Try it: Every line below that holds the string "computer" must be copied.

═════ Given data

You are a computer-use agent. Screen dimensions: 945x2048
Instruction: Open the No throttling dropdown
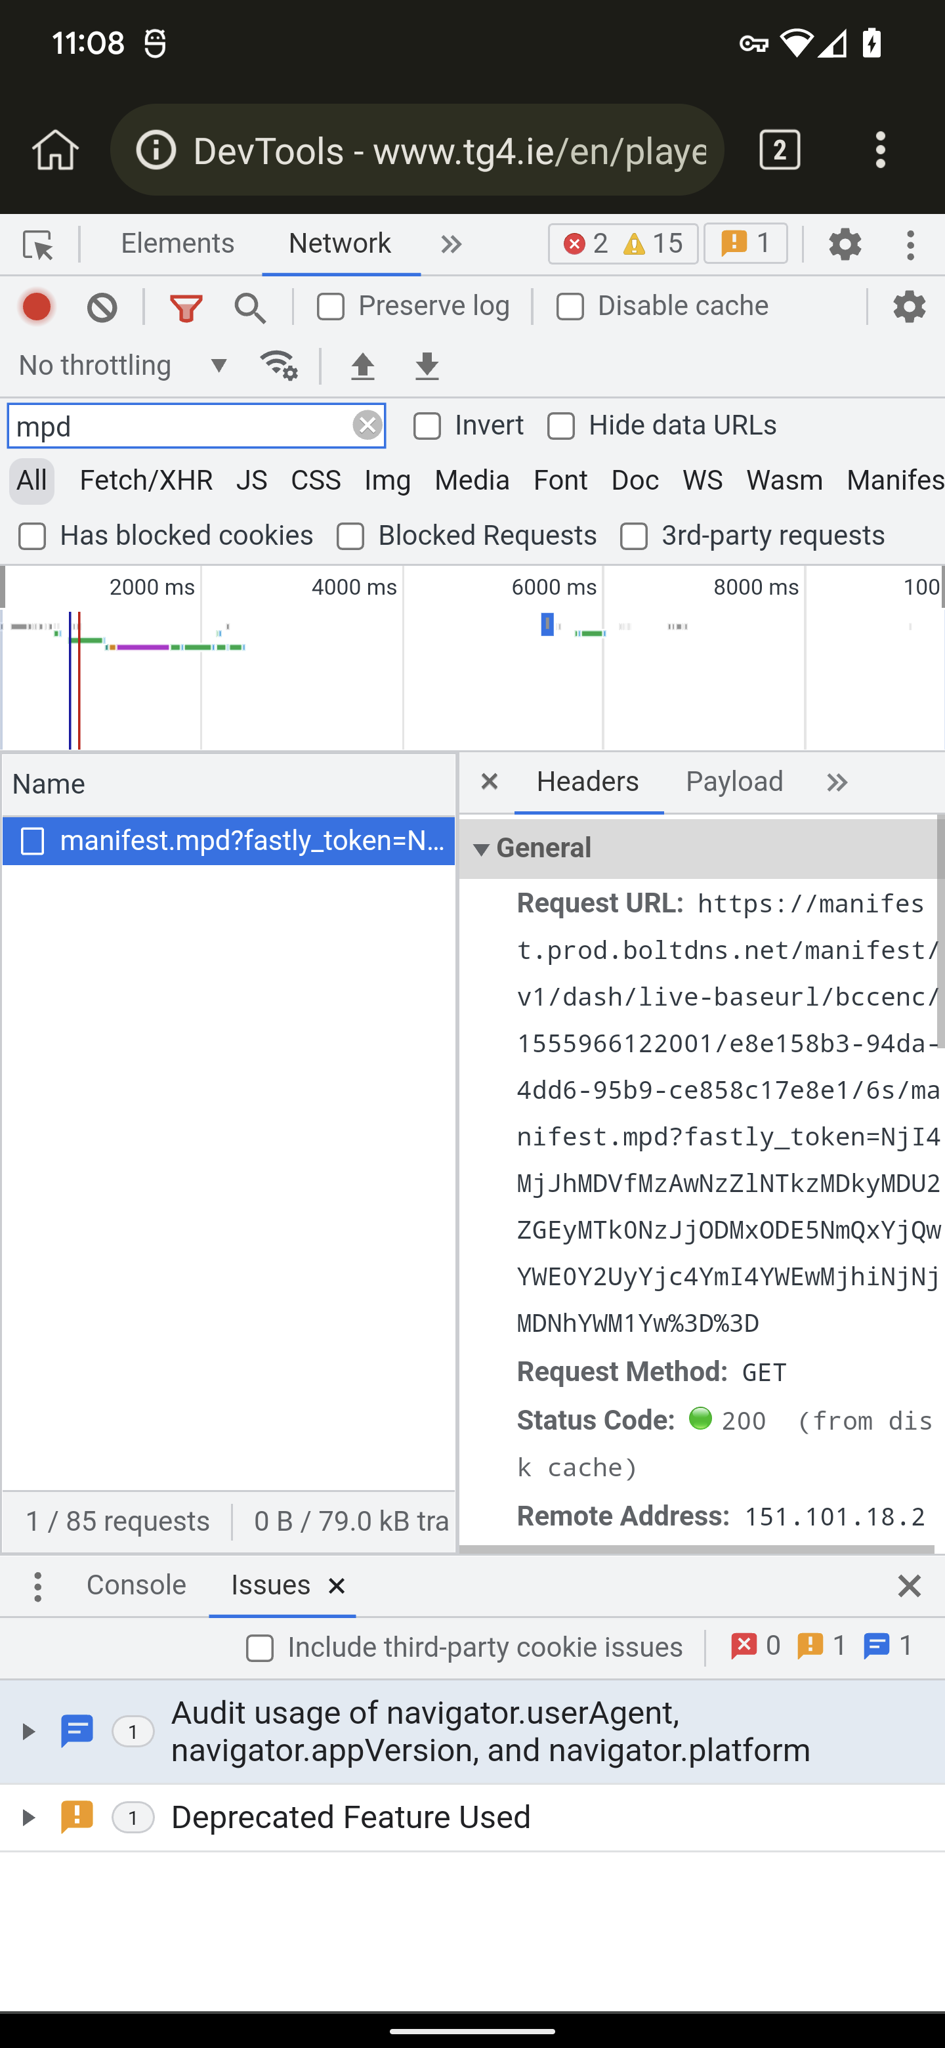(123, 366)
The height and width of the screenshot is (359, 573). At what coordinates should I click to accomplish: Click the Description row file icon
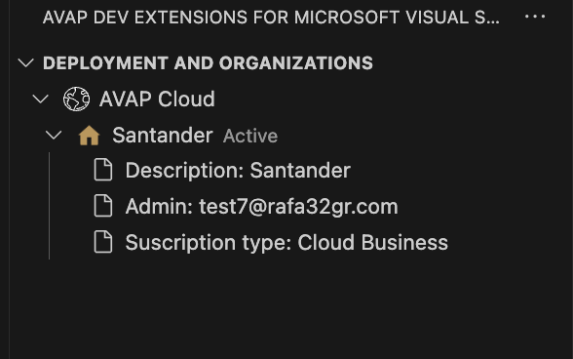tap(103, 170)
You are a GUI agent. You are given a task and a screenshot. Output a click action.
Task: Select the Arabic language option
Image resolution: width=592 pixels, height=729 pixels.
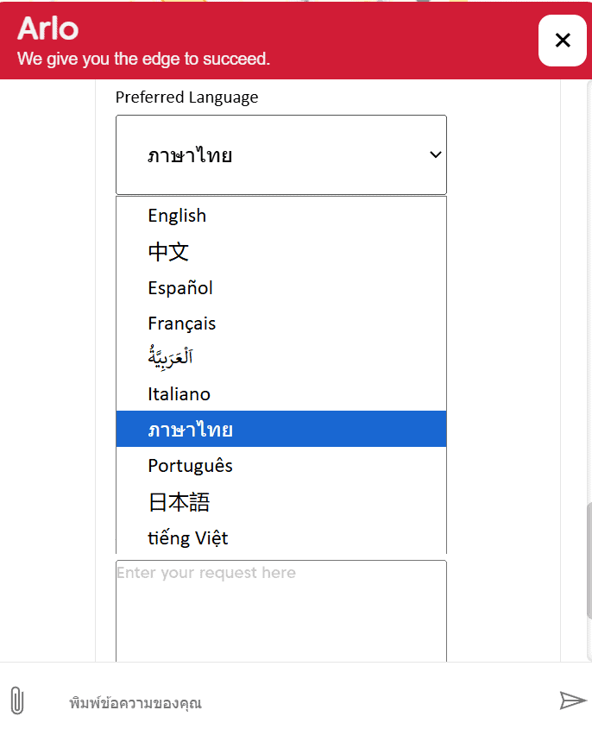pos(170,358)
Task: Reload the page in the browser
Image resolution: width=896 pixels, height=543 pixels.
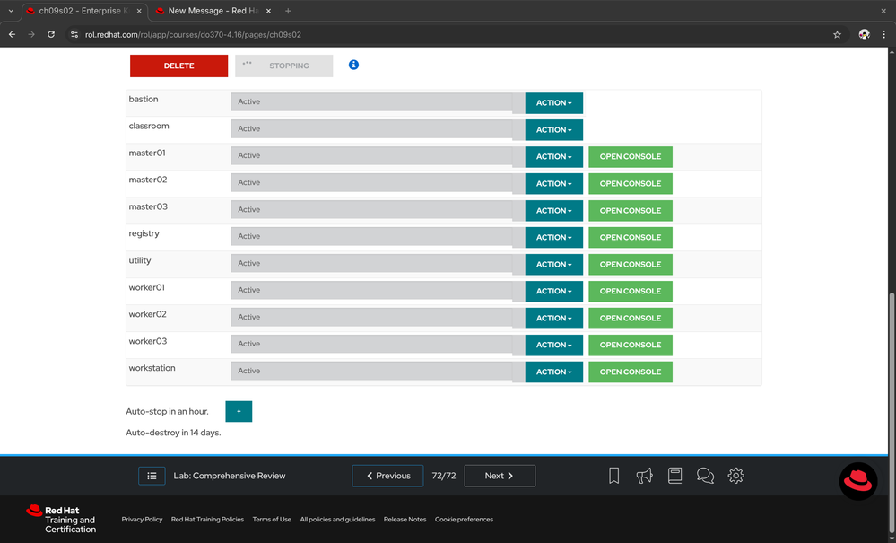Action: click(x=51, y=34)
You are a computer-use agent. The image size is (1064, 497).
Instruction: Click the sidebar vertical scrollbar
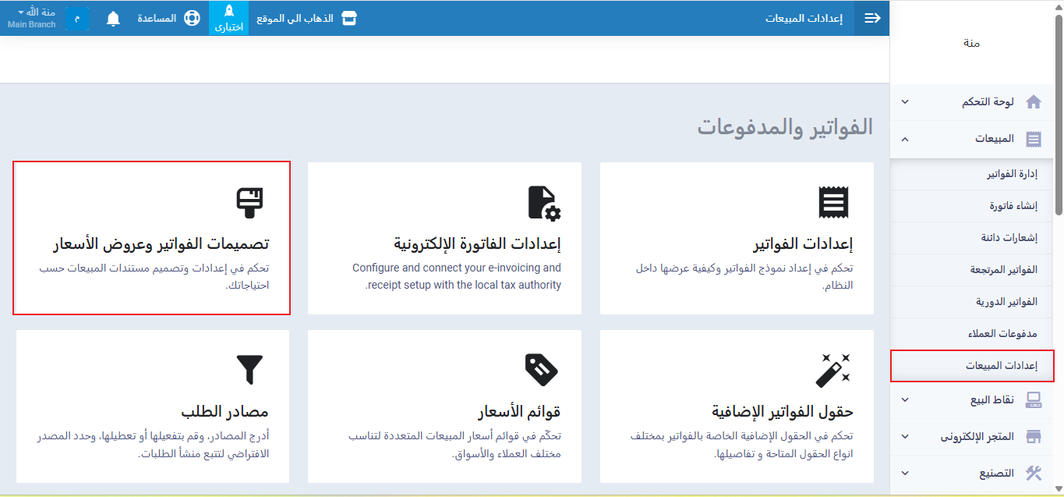(1058, 117)
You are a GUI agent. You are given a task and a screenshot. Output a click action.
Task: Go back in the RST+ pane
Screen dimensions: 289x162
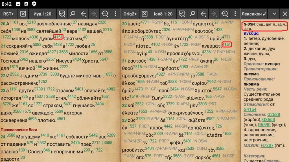pos(84,14)

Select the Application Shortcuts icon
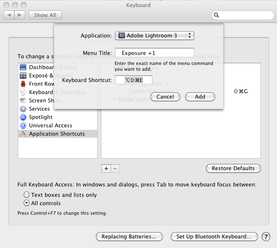click(23, 134)
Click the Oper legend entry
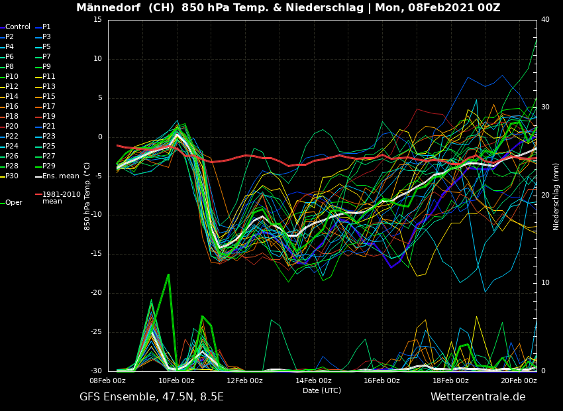 pos(13,203)
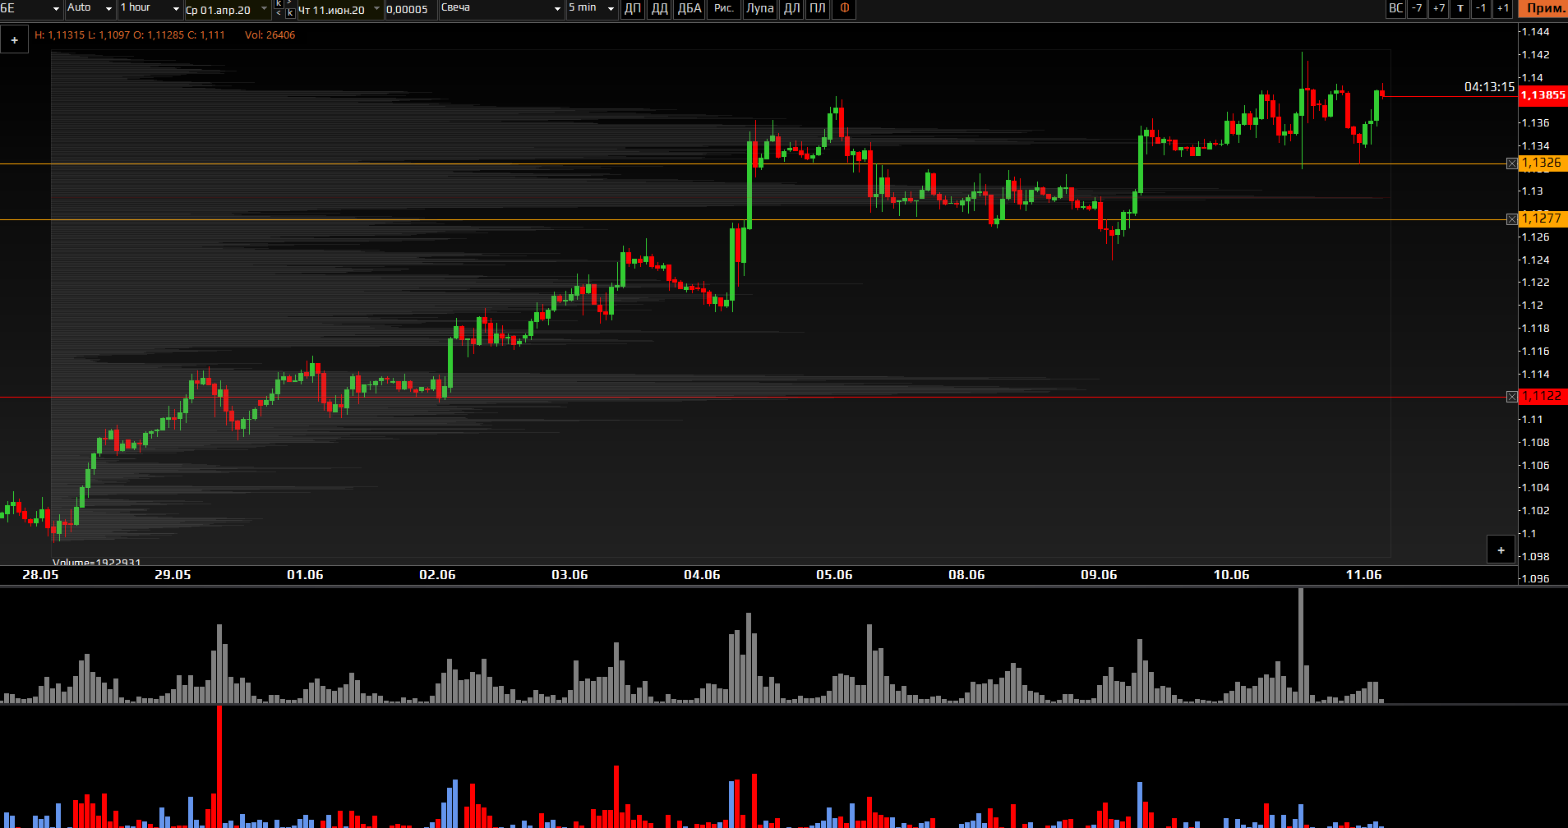Open the Рис. drawing tools

723,9
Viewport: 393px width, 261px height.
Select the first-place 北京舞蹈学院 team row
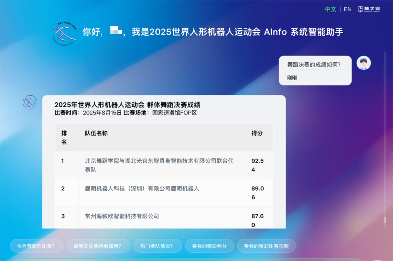tap(159, 165)
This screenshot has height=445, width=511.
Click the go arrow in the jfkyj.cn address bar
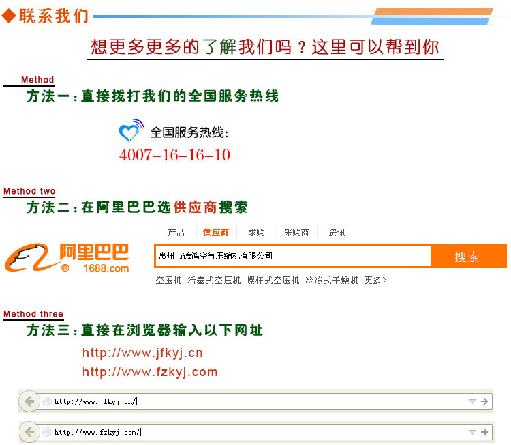[484, 401]
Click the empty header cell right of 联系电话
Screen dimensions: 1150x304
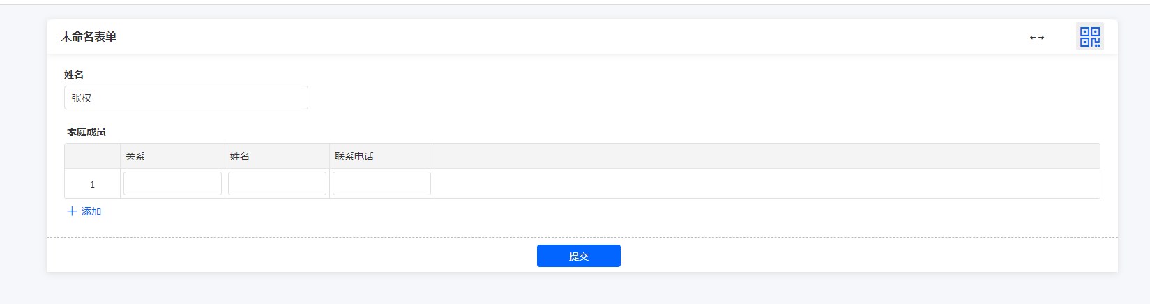click(x=766, y=156)
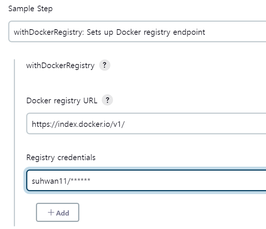Click the Docker registry URL label
266x229 pixels.
point(62,101)
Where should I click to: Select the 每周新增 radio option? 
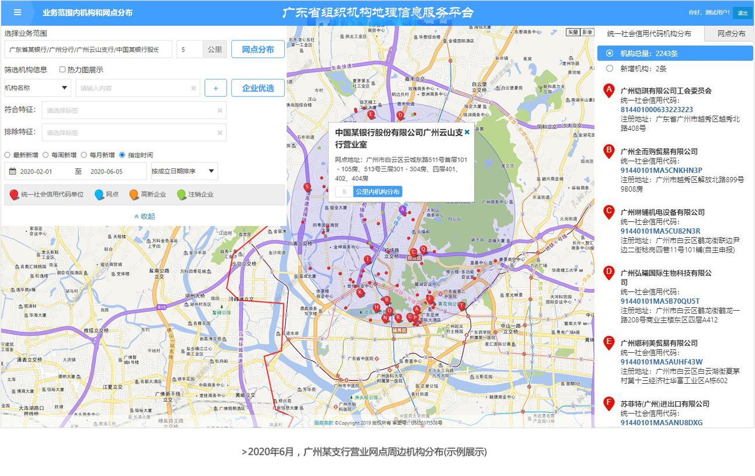point(46,155)
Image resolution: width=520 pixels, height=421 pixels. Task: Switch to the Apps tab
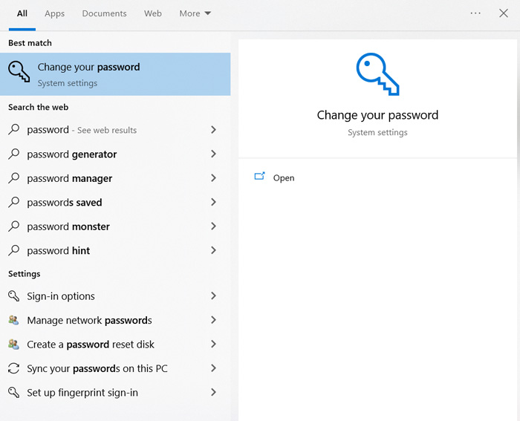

══════════

Answer to the problem:
You are a computer-use agent. Screen dimensions: 945x2048
You are a computer-use agent. The image size is (1064, 497).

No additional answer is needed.